-- PASSAGE SHOWN --
- Type: NHS trust
- Established: 2006
- Headquarters: Clifford Bridge Road, Coventry
- Population: 1.7 million
- Hospitals: University Hospital Coventry; Hospital of St Cross, Rugby;
- Chair: Sue Noyes
- Chief executive: Prof Andy Hardy
- Staff: 10,000+
- Website: www.uhcw.nhs.uk

= University Hospitals Coventry and Warwickshire NHS Trust =

NHS hospital trust

University Hospitals Coventry and Warwickshire NHS Trust (UHCW) runs University Hospital Coventry and the Hospital of St Cross situated in Rugby, Warwickshire. The trust works in partnership with the University of Warwick's Warwick Medical School.

==Development==
The trust was one of five to benefit from a five-year, £12.5 million programme announced by Jeremy Hunt in July 2015 to bring in Virginia Mason Medical Center to assist English using their clinical engagement and culture tools including the Patient Safety Alert System and electronic dashboard. Hunt said "The achievements at Virginia Mason over the past decade are truly inspirational and I’m delighted they will now help NHS staff to learn the lessons that made their hospital one of the safest in the world – patients will see real benefits as a result."

-- RECORDED DATA --
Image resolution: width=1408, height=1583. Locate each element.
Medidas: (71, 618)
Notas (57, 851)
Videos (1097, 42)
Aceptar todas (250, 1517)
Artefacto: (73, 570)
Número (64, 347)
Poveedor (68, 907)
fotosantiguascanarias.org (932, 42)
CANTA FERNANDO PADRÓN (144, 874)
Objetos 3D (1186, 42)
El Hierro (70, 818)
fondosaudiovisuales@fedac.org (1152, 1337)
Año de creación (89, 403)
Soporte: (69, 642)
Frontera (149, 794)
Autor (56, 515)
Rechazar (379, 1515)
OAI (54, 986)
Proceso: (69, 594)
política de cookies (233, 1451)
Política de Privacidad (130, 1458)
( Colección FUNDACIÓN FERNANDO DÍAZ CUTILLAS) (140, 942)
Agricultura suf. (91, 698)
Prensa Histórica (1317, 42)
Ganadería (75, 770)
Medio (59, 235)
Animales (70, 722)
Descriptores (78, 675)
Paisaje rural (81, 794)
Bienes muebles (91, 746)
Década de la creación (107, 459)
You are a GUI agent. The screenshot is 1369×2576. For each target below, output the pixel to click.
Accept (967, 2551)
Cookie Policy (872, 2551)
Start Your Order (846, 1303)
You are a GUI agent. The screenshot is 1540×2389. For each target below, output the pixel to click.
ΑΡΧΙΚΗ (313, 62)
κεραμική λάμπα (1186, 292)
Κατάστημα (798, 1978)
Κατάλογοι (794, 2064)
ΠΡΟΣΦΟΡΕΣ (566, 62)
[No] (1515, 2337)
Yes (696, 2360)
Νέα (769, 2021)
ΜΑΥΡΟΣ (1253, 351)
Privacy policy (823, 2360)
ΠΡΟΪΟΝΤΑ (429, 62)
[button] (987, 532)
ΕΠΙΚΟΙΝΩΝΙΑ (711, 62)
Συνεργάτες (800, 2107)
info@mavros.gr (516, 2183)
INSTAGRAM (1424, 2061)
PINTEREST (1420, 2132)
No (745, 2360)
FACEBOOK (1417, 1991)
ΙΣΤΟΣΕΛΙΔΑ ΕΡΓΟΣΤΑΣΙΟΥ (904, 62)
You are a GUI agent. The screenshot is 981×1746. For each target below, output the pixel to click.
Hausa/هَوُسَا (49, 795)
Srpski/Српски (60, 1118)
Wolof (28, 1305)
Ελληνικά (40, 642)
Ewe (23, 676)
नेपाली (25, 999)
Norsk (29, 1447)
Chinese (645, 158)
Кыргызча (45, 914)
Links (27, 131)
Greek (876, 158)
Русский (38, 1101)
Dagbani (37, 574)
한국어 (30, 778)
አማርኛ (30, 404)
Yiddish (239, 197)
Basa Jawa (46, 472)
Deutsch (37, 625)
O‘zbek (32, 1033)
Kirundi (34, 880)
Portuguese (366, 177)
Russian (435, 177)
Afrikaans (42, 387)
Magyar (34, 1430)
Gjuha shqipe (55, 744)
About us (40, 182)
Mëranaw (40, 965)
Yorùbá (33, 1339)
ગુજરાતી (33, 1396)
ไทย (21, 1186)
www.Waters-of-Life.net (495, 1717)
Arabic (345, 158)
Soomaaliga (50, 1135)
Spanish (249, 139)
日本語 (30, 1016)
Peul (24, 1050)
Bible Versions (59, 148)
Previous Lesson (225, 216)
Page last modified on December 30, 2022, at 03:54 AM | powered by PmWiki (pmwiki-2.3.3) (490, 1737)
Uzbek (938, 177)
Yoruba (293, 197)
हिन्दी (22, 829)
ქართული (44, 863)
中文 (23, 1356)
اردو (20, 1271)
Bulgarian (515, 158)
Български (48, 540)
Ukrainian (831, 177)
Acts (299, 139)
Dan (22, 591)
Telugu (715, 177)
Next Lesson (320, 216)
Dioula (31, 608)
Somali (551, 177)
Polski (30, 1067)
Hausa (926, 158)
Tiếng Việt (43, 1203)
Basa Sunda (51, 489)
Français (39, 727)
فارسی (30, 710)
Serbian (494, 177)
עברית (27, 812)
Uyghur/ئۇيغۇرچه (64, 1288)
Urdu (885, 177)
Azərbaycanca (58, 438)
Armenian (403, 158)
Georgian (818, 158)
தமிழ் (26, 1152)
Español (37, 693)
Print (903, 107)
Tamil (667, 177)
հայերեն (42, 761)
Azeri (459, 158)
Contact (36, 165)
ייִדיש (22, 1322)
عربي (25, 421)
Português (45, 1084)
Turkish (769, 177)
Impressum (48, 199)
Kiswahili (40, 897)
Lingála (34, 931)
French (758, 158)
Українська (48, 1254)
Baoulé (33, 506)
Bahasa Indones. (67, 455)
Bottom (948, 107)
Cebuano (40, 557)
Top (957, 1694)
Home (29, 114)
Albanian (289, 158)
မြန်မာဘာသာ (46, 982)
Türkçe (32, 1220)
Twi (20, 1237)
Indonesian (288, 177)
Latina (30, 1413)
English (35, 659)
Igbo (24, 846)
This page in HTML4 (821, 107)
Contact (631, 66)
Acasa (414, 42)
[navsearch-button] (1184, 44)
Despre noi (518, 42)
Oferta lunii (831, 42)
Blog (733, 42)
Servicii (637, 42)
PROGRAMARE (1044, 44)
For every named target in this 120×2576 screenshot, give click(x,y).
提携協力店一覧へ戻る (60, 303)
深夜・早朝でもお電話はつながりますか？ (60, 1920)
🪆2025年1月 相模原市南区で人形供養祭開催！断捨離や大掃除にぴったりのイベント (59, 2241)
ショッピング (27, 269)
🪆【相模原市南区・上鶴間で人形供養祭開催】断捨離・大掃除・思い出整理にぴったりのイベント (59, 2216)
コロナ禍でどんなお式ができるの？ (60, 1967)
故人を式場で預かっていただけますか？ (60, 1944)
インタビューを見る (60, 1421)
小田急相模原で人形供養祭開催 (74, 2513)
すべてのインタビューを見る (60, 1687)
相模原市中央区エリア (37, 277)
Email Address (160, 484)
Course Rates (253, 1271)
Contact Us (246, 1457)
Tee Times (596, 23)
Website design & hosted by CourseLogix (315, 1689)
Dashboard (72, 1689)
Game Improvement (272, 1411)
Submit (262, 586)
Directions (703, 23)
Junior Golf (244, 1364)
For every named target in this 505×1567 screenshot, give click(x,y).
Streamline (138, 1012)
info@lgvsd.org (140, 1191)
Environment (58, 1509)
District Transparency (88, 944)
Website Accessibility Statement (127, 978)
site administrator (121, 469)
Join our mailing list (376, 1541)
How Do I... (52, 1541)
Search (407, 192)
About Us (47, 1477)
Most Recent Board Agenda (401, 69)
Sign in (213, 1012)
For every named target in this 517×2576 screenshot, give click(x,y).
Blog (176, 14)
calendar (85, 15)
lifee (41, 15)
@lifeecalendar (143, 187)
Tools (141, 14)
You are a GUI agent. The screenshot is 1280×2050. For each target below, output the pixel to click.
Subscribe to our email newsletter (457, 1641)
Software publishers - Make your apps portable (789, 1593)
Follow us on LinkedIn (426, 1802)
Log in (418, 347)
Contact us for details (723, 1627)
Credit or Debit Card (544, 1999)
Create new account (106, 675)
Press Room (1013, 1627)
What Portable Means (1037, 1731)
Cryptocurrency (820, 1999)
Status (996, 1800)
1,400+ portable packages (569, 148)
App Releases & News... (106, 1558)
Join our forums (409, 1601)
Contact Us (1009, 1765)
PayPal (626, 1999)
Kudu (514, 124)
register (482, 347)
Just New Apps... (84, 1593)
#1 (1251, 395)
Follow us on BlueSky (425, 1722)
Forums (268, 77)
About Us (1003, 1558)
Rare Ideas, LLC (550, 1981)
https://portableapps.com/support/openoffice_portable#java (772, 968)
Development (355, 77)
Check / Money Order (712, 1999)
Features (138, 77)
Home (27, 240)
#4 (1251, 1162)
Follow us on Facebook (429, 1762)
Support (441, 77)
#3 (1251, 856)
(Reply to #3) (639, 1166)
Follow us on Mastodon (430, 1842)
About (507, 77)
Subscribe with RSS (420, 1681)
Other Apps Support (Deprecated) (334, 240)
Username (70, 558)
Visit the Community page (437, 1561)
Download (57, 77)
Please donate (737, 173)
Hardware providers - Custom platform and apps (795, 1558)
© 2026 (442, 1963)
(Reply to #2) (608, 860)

-- STUDY QUESTIONS --
(1) Who is listed as chief executive in the trust profile?
(2) Please repeat the trust profile's text between "University Hospitals Coventry and Warwickshire NHS Trust (UHCW)" and "Warwick Medical School.", inclusive.

-- ANSWERS BELOW --
(1) Prof Andy Hardy

(2)
University Hospitals Coventry and Warwickshire NHS Trust (UHCW) runs University Hospital Coventry and the Hospital of St Cross situated in Rugby, Warwickshire. The trust works in partnership with the University of Warwick's Warwick Medical School.